Tonnage for 2013 will only represent a slight increase over 2010’s result of 50.7 million tons. That year, the global economy was recovering from the recession — retailers were filling inventories and generating an aberration in cargo activity, so the reality is that cargo has been flat since the economic crisis of 2008 and 2009.
“So we’ve had six years of pretty flat growth,” Vertannes said during a recent conference call with reporters.
Along with flat growth, cargo revenues have dropped. IATA measured a $67 billion air cargo trade in 2011 and has predicted a decline to $59 billion this year, which mirrors revenues last seen in 2007 but with nearly 20 percent more cargo in the skies.
Vertannes pointed to dwindling consumer confidence in Europe and the United States as the main culprits of air cargo’s current struggle. But he sees investments worldwide, along with a burgeoning middle class in new markets, playing into the future of air cargo.
In a June update on China’s middle class, McKinsey & Co. projected “more than 75 percent of China’s urban consumers will earn 60,000 to 229,000 renminbi ($9,000 to $34,000) a year,” putting Chinese citizens in between the income averages of Brazilian and Italian consumers. To drive home the huge growth potential in China, the firm found that only 4 percent of Chinese consumers were in that earnings range in 2000.
As China tries to mold itself into a domestic economy instead of an export-based one, more Chinese consumers will demand high-price goods from manufacturers based in Europe and America, Vertannes said. This will help propel air cargo revenues and increase volumes. Growth will also occur in India, Africa and Latin America, altering the balance of transport as it happens.
“We can see a shift in balance. We used to always be critical of the freighter balance when it came to air cargo — all the flights were full coming east to west, but going back, not,” Vertannes said. “I think in years to come, we will be looking at a far more balanced trade flow between east and west.”
More consumers in these countries will move to large cities and demand a huge air cargo presence to handle high-value inbound merchandise.
“In terms of air cargo’s growth, it’s got a very, very good future,” Vertannes said.
And despite the growth of passenger bellies and the increasing troubles faced by airlines operating freighters, Vertannes said all-cargo planes will share in some of this coming demand. Just look, he said, at the Middle Eastern airlines that are expanding in the current market — Qatar Airways, Emirates Air Line and Etihad Airways.
“As they extend their networks and bring in more passenger planes, they are still investing in freighters to be able to draw freight in from specific markets” that are either not served by passenger routes or happen to need services not within the specific times served by passenger planes, he said. “You’ll always need freighter capacity because you’ve got to furnish a growing network.”
Pressing E-freight. To handle an expanding air cargo network, IATA has been trying to move the industry to paperless transactions, mirroring the earlier change in the passenger industry. While the e-freight discussion has been on the drawing board for a number of years, Vertannes said slow progress is the name of the game because of all the moving parts in the cargo arena.

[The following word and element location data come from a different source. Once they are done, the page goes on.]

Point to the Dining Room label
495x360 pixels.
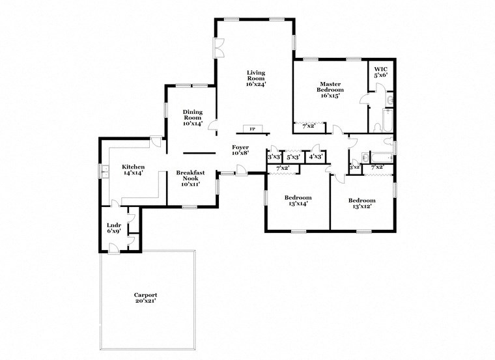pos(192,117)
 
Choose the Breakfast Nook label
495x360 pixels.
pos(191,178)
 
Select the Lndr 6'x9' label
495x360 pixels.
pos(113,228)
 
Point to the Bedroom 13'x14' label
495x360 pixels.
pos(298,201)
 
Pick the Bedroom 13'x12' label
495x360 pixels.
pos(361,203)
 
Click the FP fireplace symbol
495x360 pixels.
pos(251,129)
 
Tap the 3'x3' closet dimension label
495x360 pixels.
pos(274,157)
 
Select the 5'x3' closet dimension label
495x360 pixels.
pos(293,157)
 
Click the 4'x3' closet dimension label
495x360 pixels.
pos(316,157)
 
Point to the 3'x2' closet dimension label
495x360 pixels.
pos(355,168)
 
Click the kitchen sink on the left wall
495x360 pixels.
pos(104,171)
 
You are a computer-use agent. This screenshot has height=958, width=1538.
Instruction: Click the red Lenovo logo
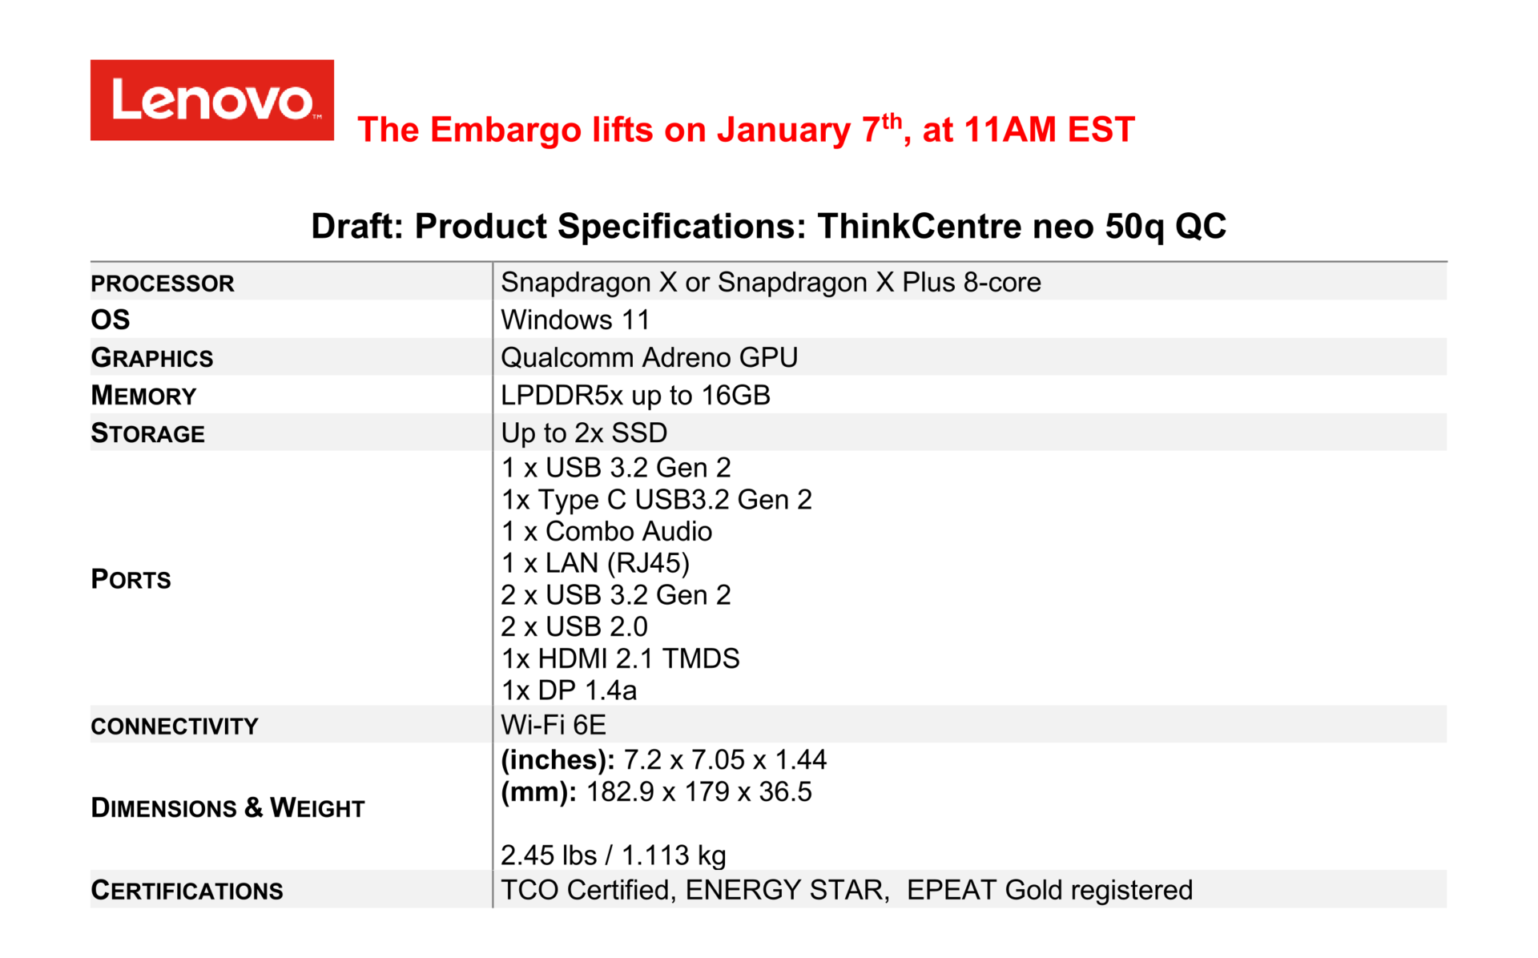212,100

The air cargo industry has an array of IT platforms that need to be updated, with some airlines and forwarders even running their own systems.
To push e-freight forward, governments need to be prodded. A number of countries still need to sign the 1999 Montreal Convention and move away from the Warsaw Convention, which doesn’t let users completely reject paper confirmations. Recently, though, the International Civil Aviation Organization declared all its members should sign the Montreal Convention.
Signing the new convention, however, is just the first battle, Vertannes explained. “Even those countries that have signed the convention… have got customs regimes who have yet to embrace customs capability,” he said. This occurs because of a lack of funding, but also because some customs authorities remain set in their demands to see paper confirmations for air cargo.
IATA is still sticking to its e-freight rollout plan, hopeful that self-imposed metrics will be met on time. By the end of the year, the organization wants to have 20 percent penetration on the electronic air waybill, with an aim toward full implementation by 2015. Then, it’s on to the next electronic document.
Cold-Chain Performance. No matter what happens with e-freight, IATA is always looking to boost the stature of air cargo and make the transportation of goods flow more seamlessly. The association’s latest quest is solving ground-handling issues in the cold-chain industry and getting handlers to raise their standards. To do this, Vertannes said, IATA will work to implement a ratings system for ground handlers at airports that would allow airlines and forwarders to spot potential issues in the supply chain.
Vertannes noted that this system is still in the very early stages, and the IATA still has to gather the correct experts in order to develop a set of criteria for the program. But he said this system has the potential to change the cool-chain experience.